Right now the sides of the NSRL argument are talking in exclusion to that interplay. Including TransitMatters, who've unfortunately been goaded by the Admin's monolithic framing games into all-or-nothing opposition of SSX instead of breaking it into its constituent parts for separate examination. Such as: separating the pros/cons of the traffic conflict solves in the base-most SSX track work package from the larded-on politics of station house monument-building and real estate tug-of-war...because if you're going to be fileting terminals to maximize service levels you're still going to want freer movements on/off the platforms instead of having spiraling Amtrak traffic bottle things up with constant cross-cutting movements. Likewise: breaking out the pros/cons of the storage yard land acquisition from the faulty SSX-vs.-NSRL framing...as securing the Widett Circle parcel would not only secure all southside terminal storage needs today but has the flex to be reapportioned for bus storage to consolidate the downtown garages should NSRL reduce the number of trainsets that need downtown storage. Some of these bits and pieces are necessary to have in any universe...but especially one where the be-all/end-all goal is securing 100-year service level growth.
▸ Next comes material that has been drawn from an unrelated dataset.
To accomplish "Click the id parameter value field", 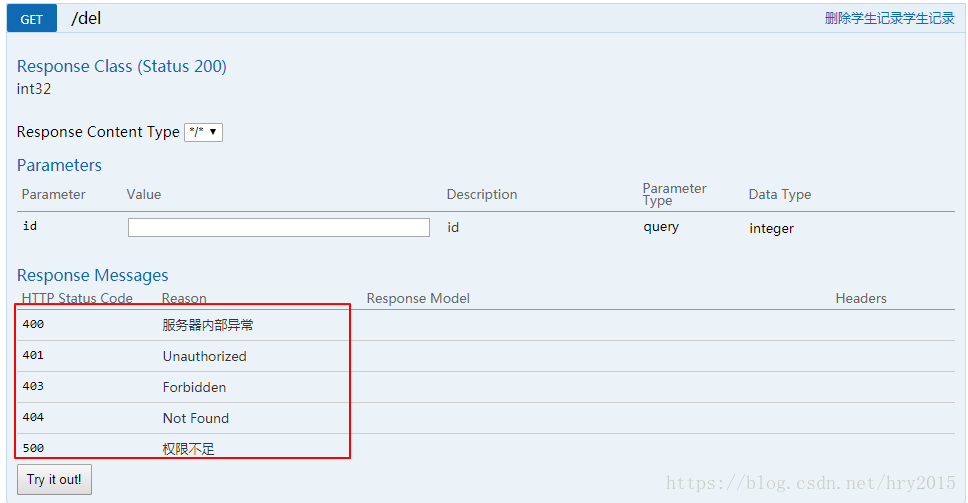I will tap(279, 228).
Unfortunately the pressure to debate on the state's monolithic framing ends up losing some details in the noise.
Everybody's got a lot of improvement to make in sharpening up their talking points. TM is taking first stab at that with their best "It's the frequencies, stupid!" step forward about Regional Rail operating practices being the only NSRL prerequisite that matters, and something that must proceed today on the system we have in order for the tunnel to have any value proposition worth pursuing. It would be nice if the Dukakis/Weld NSRL advocacy went lockstep with that, but they still seem to want to spin their wheels pushing run-thru for run-thru's sake when that's a born loser of an argument detached from any compelling vision about baseline frequencies. Clean it up some more from there and the frequencies! frequencies! frequencies! argument has a dead-on natural segue to the doubling of terminal district capacity, with all the run-thru advantages as an accessory to that lead-in.